The psalmist is not afraid to express all of their feelings to God: their trust in God as well as their anger at their former friend. “Give your burden to the Lord, who will be your support. If you are faithful, God will not let you fall. O God, hurl the bloodthirsty into the pit of destruction. Let traitors live only half their days. But as for me, I trust in you.” (Psalm 55:23-24)
Admit it, if only to yourself and God. Haven’t you ever wanted to say to God ‘throw my enemies into the pit of destruction.” “Let those who have betrayed me fall into Sheol alive?
Haven’t you ever wanted to say to God, “why do you ignore how much I suffer?” “Wake up and help [me]. Rescue [me]! Your love demands it.” (Psalm 44:27)
It’s okay to be angry. It’s even okay to be angry with God. We need to process our pain, but it’s all about how we express that anger, disappointment, and sorrow.
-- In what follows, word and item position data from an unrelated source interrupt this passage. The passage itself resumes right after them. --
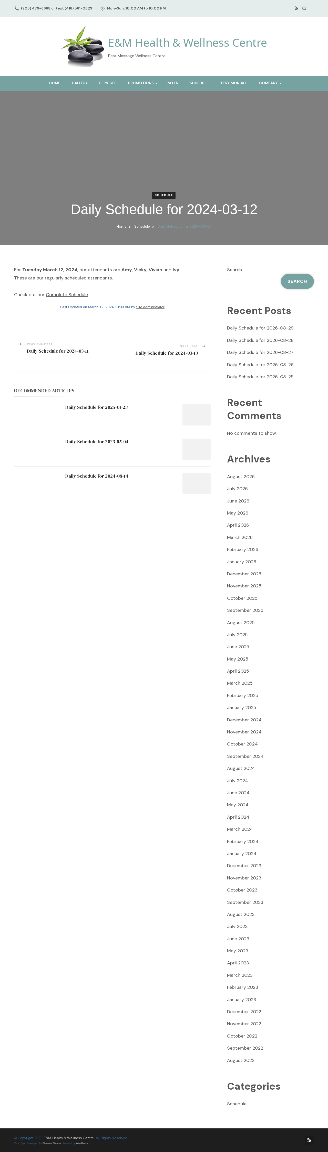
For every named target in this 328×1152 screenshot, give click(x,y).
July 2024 (237, 781)
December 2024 (244, 720)
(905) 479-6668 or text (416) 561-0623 (56, 8)
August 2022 (240, 1060)
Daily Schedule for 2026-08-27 (260, 352)
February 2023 (242, 987)
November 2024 (244, 732)
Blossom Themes (52, 1143)
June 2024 (238, 793)
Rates (172, 83)
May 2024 (238, 805)
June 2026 (238, 501)
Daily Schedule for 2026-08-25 (260, 377)
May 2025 (237, 659)
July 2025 (237, 635)
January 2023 (241, 999)
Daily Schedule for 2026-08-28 (260, 340)
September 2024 (245, 756)
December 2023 (244, 866)
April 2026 (238, 525)
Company (268, 83)
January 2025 (241, 707)
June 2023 (238, 939)
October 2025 (242, 598)
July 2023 (237, 926)
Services (108, 83)
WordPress (82, 1143)
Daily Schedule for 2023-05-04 (97, 441)
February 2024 (243, 841)
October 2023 (242, 890)
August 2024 (241, 768)
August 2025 (241, 622)
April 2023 (238, 963)
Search (234, 270)
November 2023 (244, 878)
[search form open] (304, 8)
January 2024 (242, 853)
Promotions (141, 83)
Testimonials (234, 83)
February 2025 (242, 695)
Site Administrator (150, 307)
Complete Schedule (67, 295)
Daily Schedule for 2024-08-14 (96, 476)
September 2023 (245, 902)
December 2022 (244, 1012)
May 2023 (237, 951)
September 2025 (245, 610)
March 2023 (240, 975)
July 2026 (237, 489)
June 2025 (238, 647)
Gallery (80, 83)
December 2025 (244, 574)
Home (54, 83)
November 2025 (244, 586)
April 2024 (238, 817)
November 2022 (244, 1024)
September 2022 (245, 1048)
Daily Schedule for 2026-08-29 (260, 328)
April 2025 (238, 671)
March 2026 (240, 537)
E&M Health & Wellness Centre (187, 42)
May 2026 (237, 513)
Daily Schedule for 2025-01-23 (96, 407)
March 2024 (240, 829)
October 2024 (242, 744)
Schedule (199, 83)
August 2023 (241, 914)
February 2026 (242, 549)
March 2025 (240, 683)
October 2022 (242, 1036)
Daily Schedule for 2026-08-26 (260, 365)
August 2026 (241, 476)
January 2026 (241, 562)
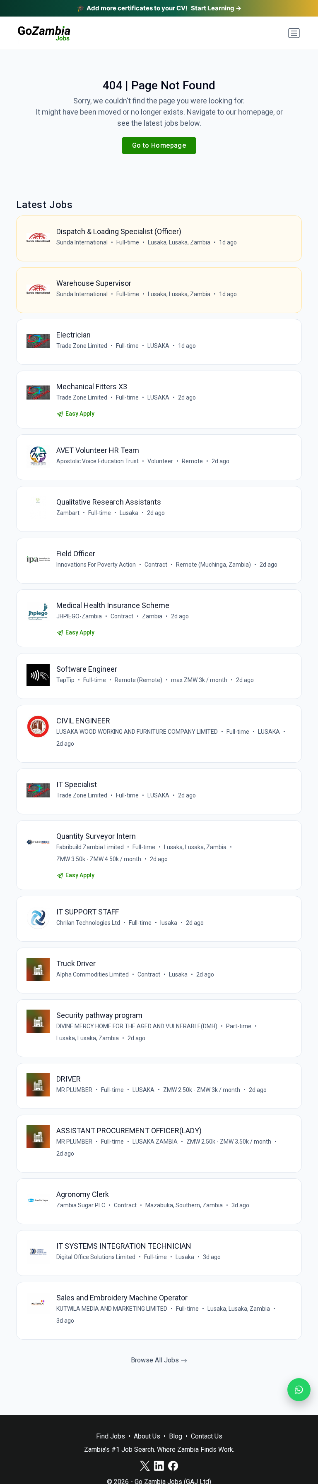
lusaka (168, 922)
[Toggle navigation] (294, 33)
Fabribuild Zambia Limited (90, 847)
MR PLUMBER (74, 1090)
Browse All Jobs (156, 1360)
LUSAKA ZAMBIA (155, 1141)
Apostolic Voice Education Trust (97, 461)
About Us (147, 1436)
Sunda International (82, 242)
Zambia (152, 616)
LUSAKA (158, 345)
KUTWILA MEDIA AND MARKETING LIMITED (111, 1308)
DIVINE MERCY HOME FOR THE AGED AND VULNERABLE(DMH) (136, 1026)
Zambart (68, 513)
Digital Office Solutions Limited (95, 1257)
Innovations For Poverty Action (96, 564)
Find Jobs (110, 1436)
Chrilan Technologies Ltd (88, 922)
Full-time (127, 242)
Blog (175, 1436)
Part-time (238, 1026)
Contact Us (206, 1436)
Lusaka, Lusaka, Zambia (179, 242)
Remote (192, 461)
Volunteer (160, 461)
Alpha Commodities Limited (92, 974)
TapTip (65, 680)
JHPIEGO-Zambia (79, 616)
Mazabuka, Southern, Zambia (184, 1205)
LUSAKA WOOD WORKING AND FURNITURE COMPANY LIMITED (137, 731)
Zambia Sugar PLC (80, 1205)
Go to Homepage (159, 145)
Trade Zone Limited (81, 345)
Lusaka (129, 513)
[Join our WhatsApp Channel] (299, 1389)
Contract (156, 564)
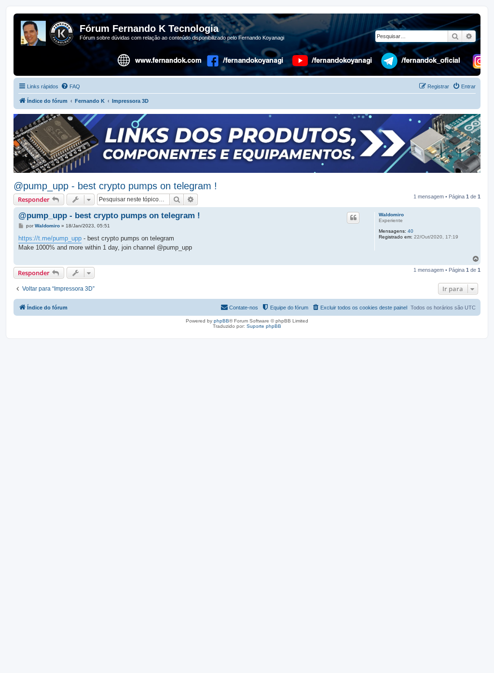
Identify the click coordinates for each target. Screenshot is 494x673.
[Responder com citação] (353, 218)
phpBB (221, 320)
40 (410, 231)
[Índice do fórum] (48, 31)
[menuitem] (70, 86)
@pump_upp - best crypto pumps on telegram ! (115, 186)
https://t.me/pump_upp (50, 238)
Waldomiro (391, 214)
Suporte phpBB (264, 326)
It’s all about processing it in a healthy, productive way.
Again, look at the psalmists – how did they express their disappointment, their sorrow, their pain? They expressed it to God. They shared their pain and anger in private times of prayer and in communal times of worship. They knew it was okay to lament.
Do we know its okay to lament?
It’s okay to lament. It’s really okay to lament. It’s Biblical, holy, and faithful to lament. It’s okay to sing, “I am a man of constant sorrow.” It’s okay to show your crazy and not always act like a lady.
And when you do, remember that God is always with you. God has faithfully walked with our ancestors. God faithfully walks with us. Even if we were to be betrayed by the entire world, we can always trust God. We can always trust in God. God will never fail us. God’s love will never desert us.
And so we are free to cry, sob even, rail against our circumstances, ask ‘why me?’, lament. And when the pity party is over, we will discover that we have been wrapped in God’s everlasting arms, safe and secure from all alarms, the entire time. The entire time.